My FOIA lawsuit is ongoing, and additional document productions are—hopefully—just a few months away. To date, DoD is continuing to invoke the NSA Act of 1959 to keep many details of this saga—especially the amount of money squandered on TRAILBLAZER—from public view. For me, that’s actually a key issue in this case—testing the proposition as to whether NSA, utilizing the 1959 law, can conceal indefinitely waste, fraud, abuse, or even criminal conduct from public disclosure.
But the larger policy issue for me is laying bare, using a real-world case study, a prime example of a hugely consequential congressional oversight failure. The SARC team and Roark continue to argue that had THINTHREAD been fully deployed by early 2001, the 9/11 attacks could’ve been prevented. Drake asserts in A Good American that post-attack testing of THINTHREAD against NSA’s PINWALE database uncovered not only the attacks that happened, but ones that didn’t for various reasons.

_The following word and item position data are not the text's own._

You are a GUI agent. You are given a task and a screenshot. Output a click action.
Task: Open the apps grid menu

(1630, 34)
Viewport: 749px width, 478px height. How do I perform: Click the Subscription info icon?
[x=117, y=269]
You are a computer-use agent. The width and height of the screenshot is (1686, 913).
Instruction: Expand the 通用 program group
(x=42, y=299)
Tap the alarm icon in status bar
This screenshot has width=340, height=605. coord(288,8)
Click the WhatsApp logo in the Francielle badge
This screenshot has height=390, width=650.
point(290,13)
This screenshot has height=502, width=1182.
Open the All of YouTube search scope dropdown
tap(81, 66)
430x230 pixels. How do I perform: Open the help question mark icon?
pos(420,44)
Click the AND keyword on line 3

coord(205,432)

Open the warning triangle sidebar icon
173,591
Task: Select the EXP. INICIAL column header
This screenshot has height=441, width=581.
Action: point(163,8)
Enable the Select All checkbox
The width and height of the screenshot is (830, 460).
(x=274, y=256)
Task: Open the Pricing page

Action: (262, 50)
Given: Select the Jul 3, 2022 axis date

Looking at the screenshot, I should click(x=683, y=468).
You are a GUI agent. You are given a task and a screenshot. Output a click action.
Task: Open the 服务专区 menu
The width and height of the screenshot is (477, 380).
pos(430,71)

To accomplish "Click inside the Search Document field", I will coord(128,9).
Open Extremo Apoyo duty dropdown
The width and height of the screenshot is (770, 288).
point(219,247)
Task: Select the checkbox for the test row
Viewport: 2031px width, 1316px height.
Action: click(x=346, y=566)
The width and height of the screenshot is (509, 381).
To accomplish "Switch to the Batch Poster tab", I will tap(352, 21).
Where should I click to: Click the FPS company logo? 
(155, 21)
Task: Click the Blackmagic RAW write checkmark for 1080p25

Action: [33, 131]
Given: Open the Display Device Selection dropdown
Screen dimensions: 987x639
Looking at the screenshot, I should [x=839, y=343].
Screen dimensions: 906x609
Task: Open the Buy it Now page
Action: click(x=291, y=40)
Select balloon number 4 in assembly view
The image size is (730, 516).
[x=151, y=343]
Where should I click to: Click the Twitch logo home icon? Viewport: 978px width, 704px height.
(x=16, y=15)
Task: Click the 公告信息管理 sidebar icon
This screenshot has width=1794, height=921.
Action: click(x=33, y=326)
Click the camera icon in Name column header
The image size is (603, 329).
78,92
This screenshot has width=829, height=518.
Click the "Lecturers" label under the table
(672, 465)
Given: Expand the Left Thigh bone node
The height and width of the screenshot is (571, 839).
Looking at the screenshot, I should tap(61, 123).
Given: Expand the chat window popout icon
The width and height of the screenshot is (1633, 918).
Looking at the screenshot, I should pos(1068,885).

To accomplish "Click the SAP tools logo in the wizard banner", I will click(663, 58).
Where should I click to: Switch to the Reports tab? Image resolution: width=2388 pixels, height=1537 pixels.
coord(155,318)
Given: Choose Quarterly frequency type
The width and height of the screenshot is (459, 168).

And the SARC team and Roark maintain that THINTHREAD could have accomplished NSA’s digital surveillance and early warning mission without the kinds of constitutional violations seen or alleged with programs like the PATRIOT Act’s Sec. 215 telephone metadata program or the FISA Amendments Act Sec. 702 program, the latter currently set to expire at the end of this month and the subject of multiple legislative reform proposals.
None of this was examined by either the Congressional Joint Inquiry or the 9/11 Commission, which means the real history of how the 9/11 attacks happened has yet to be written.
Also pending are two Office of Special Counsel investigations into aspects of this episode—one involving Drake, and the other looking at former Assistant DoD IG John Crane, as I’ve written previously on this site. I’ll have more to say on all of this as documents become available or as events warrant.